(Dataset items)
┄┄┄┄┄┄┄┄┄┄┄┄┄┄┄┄┄┄┄┄

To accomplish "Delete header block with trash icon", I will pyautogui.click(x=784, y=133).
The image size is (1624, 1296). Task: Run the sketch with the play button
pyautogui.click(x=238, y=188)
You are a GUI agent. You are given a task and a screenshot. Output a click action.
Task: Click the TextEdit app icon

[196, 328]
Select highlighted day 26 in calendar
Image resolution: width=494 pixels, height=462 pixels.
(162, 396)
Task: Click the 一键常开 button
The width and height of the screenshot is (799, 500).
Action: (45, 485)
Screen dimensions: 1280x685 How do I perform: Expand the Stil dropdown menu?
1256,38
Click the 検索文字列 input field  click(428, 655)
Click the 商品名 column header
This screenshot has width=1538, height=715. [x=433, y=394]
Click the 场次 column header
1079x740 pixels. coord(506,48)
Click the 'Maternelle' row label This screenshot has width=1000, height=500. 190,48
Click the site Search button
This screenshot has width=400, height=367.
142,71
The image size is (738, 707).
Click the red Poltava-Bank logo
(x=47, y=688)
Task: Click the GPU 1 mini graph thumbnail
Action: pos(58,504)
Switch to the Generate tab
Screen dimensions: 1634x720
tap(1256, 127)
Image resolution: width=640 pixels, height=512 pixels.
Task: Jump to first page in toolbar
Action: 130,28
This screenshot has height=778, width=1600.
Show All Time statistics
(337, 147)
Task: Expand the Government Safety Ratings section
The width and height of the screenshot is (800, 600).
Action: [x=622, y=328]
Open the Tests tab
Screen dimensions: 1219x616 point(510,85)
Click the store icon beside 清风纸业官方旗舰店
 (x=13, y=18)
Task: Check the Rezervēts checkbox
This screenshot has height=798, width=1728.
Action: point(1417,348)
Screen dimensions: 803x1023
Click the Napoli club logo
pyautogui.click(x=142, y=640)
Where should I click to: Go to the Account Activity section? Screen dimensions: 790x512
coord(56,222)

┄┄┄┄┄┄┄┄┄┄┄┄┄┄┄┄┄┄┄┄

TASK STATEMENT >> Your answer must be the lines from the one that contains "Task: Click the 一键常开 button" through the last line of the entries above, copied exactly, with no other lines.

REPLY TO THE TASK >>
Task: Click the 一键常开 button
The width and height of the screenshot is (799, 500).
Action: (45, 485)
Screen dimensions: 1280x685 How do I perform: Expand the Stil dropdown menu?
1256,38
Click the 検索文字列 input field  click(428, 655)
Click the 商品名 column header
This screenshot has width=1538, height=715. [x=433, y=394]
Click the 场次 column header
1079x740 pixels. coord(506,48)
Click the 'Maternelle' row label This screenshot has width=1000, height=500. 190,48
Click the site Search button
This screenshot has width=400, height=367.
142,71
The image size is (738, 707).
Click the red Poltava-Bank logo
(x=47, y=688)
Task: Click the GPU 1 mini graph thumbnail
Action: pos(58,504)
Switch to the Generate tab
Screen dimensions: 1634x720
tap(1256, 127)
Image resolution: width=640 pixels, height=512 pixels.
Task: Jump to first page in toolbar
Action: 130,28
This screenshot has height=778, width=1600.
Show All Time statistics
(337, 147)
Task: Expand the Government Safety Ratings section
The width and height of the screenshot is (800, 600).
Action: [x=622, y=328]
Open the Tests tab
Screen dimensions: 1219x616 point(510,85)
Click the store icon beside 清风纸业官方旗舰店
 (x=13, y=18)
Task: Check the Rezervēts checkbox
This screenshot has height=798, width=1728.
Action: point(1417,348)
Screen dimensions: 803x1023
Click the Napoli club logo
pyautogui.click(x=142, y=640)
Where should I click to: Go to the Account Activity section? Screen dimensions: 790x512
coord(56,222)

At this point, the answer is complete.